══ Records for the task ══
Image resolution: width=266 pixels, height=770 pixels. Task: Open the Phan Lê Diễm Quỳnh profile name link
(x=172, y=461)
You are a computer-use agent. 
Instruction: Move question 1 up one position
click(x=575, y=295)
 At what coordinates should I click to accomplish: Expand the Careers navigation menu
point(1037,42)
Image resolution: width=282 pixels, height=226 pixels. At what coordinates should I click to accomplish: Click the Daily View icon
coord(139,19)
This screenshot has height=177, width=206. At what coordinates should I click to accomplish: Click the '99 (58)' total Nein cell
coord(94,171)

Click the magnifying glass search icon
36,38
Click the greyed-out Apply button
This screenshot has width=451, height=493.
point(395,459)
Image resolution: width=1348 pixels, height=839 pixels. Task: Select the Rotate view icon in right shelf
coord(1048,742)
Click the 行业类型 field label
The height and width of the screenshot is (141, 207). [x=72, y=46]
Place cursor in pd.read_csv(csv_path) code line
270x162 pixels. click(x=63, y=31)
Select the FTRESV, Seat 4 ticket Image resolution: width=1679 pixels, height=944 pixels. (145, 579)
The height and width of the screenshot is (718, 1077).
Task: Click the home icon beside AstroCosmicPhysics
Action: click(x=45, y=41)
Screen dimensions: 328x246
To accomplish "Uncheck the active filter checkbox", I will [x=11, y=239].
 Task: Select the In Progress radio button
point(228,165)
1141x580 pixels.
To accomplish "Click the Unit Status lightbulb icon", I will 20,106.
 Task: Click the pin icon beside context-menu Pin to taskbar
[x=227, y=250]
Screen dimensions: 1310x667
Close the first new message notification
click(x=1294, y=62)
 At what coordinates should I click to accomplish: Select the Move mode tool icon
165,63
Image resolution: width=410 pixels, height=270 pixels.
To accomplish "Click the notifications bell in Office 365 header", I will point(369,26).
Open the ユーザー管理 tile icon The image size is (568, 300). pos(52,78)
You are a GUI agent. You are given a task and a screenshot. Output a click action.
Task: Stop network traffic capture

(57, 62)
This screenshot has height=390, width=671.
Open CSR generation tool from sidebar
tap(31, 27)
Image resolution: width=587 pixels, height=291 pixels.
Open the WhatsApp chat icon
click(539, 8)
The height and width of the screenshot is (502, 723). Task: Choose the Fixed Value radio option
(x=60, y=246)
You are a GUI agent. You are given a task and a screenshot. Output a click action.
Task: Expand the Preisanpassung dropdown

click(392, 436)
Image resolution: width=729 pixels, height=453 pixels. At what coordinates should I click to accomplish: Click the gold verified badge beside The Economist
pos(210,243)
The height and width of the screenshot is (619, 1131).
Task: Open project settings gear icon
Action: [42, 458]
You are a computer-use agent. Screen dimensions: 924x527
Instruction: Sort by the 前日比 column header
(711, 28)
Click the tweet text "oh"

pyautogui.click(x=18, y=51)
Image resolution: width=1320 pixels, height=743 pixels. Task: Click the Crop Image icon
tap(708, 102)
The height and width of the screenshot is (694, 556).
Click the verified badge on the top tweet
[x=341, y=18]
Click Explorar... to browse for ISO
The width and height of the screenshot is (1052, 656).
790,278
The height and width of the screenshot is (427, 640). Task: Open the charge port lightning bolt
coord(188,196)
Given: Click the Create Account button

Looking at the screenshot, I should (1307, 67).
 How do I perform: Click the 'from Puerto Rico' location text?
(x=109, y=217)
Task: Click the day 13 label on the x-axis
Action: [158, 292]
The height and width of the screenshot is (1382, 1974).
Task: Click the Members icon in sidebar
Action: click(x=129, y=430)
═══
• Your objective
Rewrite the records above, putting "Screen size" in place of "Image resolution" wherever it occurs and leaving every other part unchanged.

• The reply
Screen size: width=266 pixels, height=770 pixels. Task: Open the Phan Lê Diễm Quỳnh profile name link
(x=172, y=461)
You are a computer-use agent. 
Instruction: Move question 1 up one position
click(x=575, y=295)
 At what coordinates should I click to accomplish: Expand the Careers navigation menu
point(1037,42)
Screen size: width=282 pixels, height=226 pixels. At what coordinates should I click to accomplish: Click the Daily View icon
coord(139,19)
This screenshot has height=177, width=206. At what coordinates should I click to accomplish: Click the '99 (58)' total Nein cell
coord(94,171)

Click the magnifying glass search icon
36,38
Click the greyed-out Apply button
This screenshot has width=451, height=493.
point(395,459)
Screen size: width=1348 pixels, height=839 pixels. Task: Select the Rotate view icon in right shelf
coord(1048,742)
Click the 行业类型 field label
The height and width of the screenshot is (141, 207). [x=72, y=46]
Place cursor in pd.read_csv(csv_path) code line
270x162 pixels. click(x=63, y=31)
Select the FTRESV, Seat 4 ticket Screen size: width=1679 pixels, height=944 pixels. (145, 579)
The height and width of the screenshot is (718, 1077).
Task: Click the home icon beside AstroCosmicPhysics
Action: click(x=45, y=41)
Screen dimensions: 328x246
To accomplish "Uncheck the active filter checkbox", I will [x=11, y=239].
 Task: Select the In Progress radio button
point(228,165)
1141x580 pixels.
To accomplish "Click the Unit Status lightbulb icon", I will 20,106.
 Task: Click the pin icon beside context-menu Pin to taskbar
[x=227, y=250]
Screen dimensions: 1310x667
Close the first new message notification
click(x=1294, y=62)
 At what coordinates should I click to accomplish: Select the Move mode tool icon
165,63
Screen size: width=410 pixels, height=270 pixels.
To accomplish "Click the notifications bell in Office 365 header", I will point(369,26).
Open the ユーザー管理 tile icon The image size is (568, 300). pos(52,78)
You are a GUI agent. You are given a task and a screenshot. Output a click action.
Task: Stop network traffic capture

(57, 62)
This screenshot has height=390, width=671.
Open CSR generation tool from sidebar
tap(31, 27)
Screen size: width=587 pixels, height=291 pixels.
Open the WhatsApp chat icon
click(539, 8)
The height and width of the screenshot is (502, 723). Task: Choose the Fixed Value radio option
(x=60, y=246)
You are a GUI agent. You are given a task and a screenshot. Output a click action.
Task: Expand the Preisanpassung dropdown

click(392, 436)
Screen size: width=729 pixels, height=453 pixels. At what coordinates should I click to accomplish: Click the gold verified badge beside The Economist
pos(210,243)
The height and width of the screenshot is (619, 1131).
Task: Open project settings gear icon
Action: [42, 458]
You are a computer-use agent. Screen dimensions: 924x527
Instruction: Sort by the 前日比 column header
(711, 28)
Click the tweet text "oh"

pyautogui.click(x=18, y=51)
Screen size: width=1320 pixels, height=743 pixels. Task: Click the Crop Image icon
tap(708, 102)
The height and width of the screenshot is (694, 556).
Click the verified badge on the top tweet
[x=341, y=18]
Click Explorar... to browse for ISO
The width and height of the screenshot is (1052, 656).
790,278
The height and width of the screenshot is (427, 640). Task: Open the charge port lightning bolt
coord(188,196)
Given: Click the Create Account button

Looking at the screenshot, I should (1307, 67).
 How do I perform: Click the 'from Puerto Rico' location text?
(x=109, y=217)
Task: Click the day 13 label on the x-axis
Action: [158, 292]
The height and width of the screenshot is (1382, 1974).
Task: Click the Members icon in sidebar
Action: click(x=129, y=430)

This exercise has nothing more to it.